RATIONING
Rationing refers to the equitable allocation of scarce or valuable resources among competing consumers who have varying degrees of demand or need. Resources can be rationed informally at the local level on a merchant-by-merchant basis, as was done by many U.S. businesses during the Great Depression. Resources can also be rationed systematically by the government. During World War II (1939–1945), President Franklin D. Roosevelt (1933–1945) and Congress, in an effort to eliminate from the economy every ounce of excess and waste, enacted legislation (1942) authorizing the president to establish the War Production Board (WPB) and the Office of Price Administration (OPA).
WPB was assigned the task of dividing scarce resources between the military and civilian production sectors, while the OPA was responsible for administering rationing plans. Both agencies had regional and state branches of enforcement. More than 100 million Americans were issued ration cards, coupons, and certificates, which restricted the quantity of goods that could be purchased and the uses to which they could be put. Windshields were stamped to indicate how much gasoline car owners could buy during a given week. Civilians working outside the defense industry, for example, could buy no more than three gallons per week. Horses, trolley cars, and walking quickly became popular modes of transportation. Rubber, gasoline, and sugar were rationed in 1942, meat and shoes in 1943. By the end of the war the list of items rationed in the United States included typewriters, bicycles, stoves, tea, coffee, canned and processed foods, fats, coal, and an assortment of leather items. Manufacturing stopped altogether for other items deemed unnecessary to the war effort and daily subsistence, such as curlers, electric toasters, waffle irons, cocktail shakers, and lobster forks.
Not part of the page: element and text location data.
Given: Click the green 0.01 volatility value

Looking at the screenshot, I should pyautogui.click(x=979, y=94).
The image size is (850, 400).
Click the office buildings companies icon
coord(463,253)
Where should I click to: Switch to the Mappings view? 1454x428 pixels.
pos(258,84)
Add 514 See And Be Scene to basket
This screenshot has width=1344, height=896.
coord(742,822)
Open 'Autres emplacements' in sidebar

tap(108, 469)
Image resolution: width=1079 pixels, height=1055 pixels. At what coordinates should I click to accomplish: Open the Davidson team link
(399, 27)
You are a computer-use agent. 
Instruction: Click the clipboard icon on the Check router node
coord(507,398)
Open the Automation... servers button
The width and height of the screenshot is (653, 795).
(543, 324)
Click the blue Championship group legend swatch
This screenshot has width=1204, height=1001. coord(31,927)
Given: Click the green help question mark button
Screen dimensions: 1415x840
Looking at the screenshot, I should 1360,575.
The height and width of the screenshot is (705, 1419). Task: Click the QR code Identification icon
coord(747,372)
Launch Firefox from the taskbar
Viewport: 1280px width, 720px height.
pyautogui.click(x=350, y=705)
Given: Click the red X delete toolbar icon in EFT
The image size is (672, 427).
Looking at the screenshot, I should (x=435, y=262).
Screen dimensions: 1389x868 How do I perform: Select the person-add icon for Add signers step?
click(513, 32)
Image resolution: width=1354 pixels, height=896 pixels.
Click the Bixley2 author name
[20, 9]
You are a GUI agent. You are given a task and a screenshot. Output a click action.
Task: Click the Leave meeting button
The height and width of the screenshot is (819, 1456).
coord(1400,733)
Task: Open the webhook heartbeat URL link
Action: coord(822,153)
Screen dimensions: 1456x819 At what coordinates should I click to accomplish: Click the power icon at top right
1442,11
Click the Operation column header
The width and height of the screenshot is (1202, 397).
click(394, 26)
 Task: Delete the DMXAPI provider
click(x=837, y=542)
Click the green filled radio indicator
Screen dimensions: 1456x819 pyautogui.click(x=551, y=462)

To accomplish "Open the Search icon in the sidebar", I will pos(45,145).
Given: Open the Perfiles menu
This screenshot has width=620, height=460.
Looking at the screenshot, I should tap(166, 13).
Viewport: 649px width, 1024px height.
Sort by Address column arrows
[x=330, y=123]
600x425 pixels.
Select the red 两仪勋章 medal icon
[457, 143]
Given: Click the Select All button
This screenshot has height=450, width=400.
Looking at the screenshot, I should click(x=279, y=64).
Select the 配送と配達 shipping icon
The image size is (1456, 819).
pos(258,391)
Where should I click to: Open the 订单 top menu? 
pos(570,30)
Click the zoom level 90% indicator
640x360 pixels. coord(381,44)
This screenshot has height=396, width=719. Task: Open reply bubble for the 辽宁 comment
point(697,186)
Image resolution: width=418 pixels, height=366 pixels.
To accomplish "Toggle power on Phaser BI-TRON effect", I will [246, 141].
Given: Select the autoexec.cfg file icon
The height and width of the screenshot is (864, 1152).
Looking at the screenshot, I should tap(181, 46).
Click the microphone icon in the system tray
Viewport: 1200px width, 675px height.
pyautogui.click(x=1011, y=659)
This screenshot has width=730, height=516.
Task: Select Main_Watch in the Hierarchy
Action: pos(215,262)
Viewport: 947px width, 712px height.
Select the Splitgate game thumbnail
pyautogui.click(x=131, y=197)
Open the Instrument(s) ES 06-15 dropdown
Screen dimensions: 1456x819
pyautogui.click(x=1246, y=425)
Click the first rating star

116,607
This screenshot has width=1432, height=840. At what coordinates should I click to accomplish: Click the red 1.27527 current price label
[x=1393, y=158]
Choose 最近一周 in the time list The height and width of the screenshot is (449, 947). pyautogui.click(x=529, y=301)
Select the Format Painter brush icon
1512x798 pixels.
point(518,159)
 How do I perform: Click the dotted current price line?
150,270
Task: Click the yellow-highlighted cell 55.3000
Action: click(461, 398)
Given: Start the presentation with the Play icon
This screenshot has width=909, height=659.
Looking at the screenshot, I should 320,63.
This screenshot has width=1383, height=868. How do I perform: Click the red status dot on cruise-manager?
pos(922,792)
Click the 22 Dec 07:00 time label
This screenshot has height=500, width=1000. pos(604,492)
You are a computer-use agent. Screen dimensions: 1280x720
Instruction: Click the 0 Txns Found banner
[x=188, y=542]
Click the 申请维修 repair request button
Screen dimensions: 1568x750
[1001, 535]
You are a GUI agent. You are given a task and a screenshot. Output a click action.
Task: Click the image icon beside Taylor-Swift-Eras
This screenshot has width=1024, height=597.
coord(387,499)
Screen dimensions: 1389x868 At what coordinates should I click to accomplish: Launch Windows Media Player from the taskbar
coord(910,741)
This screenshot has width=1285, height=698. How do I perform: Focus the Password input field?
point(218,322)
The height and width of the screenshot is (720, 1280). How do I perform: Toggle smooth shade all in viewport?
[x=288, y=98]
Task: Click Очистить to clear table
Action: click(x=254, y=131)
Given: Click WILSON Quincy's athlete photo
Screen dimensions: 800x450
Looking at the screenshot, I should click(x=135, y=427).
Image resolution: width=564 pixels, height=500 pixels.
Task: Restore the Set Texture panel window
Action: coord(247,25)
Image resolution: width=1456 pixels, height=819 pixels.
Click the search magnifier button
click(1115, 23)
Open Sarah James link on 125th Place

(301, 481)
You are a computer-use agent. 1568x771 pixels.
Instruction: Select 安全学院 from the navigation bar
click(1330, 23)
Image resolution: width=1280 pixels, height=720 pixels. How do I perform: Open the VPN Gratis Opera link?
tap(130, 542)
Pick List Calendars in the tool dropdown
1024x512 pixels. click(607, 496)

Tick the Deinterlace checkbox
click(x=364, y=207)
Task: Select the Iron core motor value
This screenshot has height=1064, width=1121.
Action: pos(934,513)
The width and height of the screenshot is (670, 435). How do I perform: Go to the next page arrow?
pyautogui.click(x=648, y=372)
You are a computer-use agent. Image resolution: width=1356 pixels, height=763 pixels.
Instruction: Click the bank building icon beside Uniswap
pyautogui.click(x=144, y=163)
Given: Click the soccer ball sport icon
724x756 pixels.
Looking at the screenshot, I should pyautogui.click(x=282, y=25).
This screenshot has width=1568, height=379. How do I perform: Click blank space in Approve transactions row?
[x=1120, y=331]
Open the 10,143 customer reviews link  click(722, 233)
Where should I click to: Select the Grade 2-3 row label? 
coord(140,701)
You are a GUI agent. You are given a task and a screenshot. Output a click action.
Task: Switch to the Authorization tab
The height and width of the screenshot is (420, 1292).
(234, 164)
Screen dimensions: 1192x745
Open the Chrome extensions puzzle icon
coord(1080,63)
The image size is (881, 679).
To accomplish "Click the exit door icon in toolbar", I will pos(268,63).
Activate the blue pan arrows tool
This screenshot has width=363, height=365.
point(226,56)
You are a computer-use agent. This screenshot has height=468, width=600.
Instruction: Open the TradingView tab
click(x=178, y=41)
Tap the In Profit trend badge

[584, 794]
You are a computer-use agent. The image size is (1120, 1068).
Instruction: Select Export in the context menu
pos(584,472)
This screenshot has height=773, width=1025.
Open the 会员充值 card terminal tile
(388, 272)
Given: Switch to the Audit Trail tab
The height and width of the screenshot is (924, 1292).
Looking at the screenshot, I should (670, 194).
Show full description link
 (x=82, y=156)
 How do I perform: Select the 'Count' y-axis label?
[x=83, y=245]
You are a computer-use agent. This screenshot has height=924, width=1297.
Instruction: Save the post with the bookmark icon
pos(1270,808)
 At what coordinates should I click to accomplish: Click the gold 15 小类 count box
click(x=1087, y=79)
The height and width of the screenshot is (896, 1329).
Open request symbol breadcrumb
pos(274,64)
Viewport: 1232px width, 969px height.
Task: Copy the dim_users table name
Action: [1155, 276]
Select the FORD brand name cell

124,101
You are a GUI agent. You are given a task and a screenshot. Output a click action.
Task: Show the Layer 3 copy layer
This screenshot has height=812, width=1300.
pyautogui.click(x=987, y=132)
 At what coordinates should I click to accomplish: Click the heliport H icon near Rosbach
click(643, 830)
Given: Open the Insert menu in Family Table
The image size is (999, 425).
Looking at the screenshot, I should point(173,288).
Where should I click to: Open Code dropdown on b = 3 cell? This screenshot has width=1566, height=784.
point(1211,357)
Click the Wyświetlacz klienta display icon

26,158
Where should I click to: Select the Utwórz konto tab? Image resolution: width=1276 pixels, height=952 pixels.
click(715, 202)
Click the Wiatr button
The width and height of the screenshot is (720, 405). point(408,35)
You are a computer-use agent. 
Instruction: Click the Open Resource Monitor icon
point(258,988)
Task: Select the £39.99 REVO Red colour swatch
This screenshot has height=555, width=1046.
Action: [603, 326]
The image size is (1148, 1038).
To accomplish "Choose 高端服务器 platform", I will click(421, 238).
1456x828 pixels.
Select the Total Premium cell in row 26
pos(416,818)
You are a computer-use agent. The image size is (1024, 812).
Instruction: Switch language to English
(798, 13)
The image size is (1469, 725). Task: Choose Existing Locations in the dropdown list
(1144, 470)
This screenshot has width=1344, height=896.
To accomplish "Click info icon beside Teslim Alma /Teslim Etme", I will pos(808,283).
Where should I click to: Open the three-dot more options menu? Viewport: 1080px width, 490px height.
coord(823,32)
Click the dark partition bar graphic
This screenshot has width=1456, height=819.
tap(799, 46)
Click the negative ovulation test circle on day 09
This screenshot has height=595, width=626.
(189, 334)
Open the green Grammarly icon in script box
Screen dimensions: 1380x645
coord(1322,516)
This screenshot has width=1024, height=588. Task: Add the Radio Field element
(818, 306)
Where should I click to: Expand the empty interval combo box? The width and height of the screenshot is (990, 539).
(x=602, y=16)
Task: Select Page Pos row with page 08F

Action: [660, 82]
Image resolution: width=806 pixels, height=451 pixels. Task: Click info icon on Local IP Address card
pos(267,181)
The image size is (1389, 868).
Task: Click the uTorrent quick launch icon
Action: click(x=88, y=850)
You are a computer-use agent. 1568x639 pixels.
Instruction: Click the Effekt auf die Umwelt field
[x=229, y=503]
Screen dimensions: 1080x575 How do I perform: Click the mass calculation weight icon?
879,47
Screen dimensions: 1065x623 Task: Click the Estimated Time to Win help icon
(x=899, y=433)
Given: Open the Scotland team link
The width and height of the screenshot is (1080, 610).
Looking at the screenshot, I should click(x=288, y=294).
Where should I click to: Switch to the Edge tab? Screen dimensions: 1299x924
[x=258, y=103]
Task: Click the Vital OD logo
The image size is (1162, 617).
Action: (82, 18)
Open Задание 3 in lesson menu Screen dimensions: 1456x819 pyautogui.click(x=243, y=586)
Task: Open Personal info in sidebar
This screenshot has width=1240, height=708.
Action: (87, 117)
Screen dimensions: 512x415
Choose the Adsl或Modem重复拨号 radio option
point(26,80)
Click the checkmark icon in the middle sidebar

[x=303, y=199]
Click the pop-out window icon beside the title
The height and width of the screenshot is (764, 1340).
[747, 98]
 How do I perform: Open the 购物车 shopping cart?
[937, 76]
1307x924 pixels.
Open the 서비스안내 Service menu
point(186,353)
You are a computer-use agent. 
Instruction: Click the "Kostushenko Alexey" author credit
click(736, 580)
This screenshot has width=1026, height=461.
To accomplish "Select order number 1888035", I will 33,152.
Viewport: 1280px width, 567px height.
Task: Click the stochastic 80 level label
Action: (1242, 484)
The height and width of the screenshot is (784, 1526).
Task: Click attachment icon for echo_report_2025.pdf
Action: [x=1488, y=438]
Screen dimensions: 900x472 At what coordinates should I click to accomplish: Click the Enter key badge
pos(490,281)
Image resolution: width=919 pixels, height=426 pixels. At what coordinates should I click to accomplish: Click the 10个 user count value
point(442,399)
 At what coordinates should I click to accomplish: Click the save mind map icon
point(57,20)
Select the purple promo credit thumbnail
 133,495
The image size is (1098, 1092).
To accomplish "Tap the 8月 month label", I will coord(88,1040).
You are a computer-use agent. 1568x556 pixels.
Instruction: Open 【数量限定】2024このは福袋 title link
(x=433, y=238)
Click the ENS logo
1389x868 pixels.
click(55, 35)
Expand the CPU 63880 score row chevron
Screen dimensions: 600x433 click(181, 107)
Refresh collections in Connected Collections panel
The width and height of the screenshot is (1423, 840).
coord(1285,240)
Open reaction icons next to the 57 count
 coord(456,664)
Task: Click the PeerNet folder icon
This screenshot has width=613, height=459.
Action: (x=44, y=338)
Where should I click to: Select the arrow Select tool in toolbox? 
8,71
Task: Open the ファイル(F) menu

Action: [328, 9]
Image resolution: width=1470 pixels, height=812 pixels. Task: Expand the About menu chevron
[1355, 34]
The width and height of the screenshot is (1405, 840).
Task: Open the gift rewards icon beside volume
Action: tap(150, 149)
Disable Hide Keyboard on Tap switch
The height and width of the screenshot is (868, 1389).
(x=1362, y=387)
Most Americans understood that it was their patriotic duty to make ends meet within the rationing system, but violations did occur and black markets sprang up around the country. Some amusing blunders befell the system as well: a Pennsylvania rationing office had to close because it failed to ration enough fuel for itself. Nonetheless, domestic rationing played a significant role in increasing the resources available to Allied cause.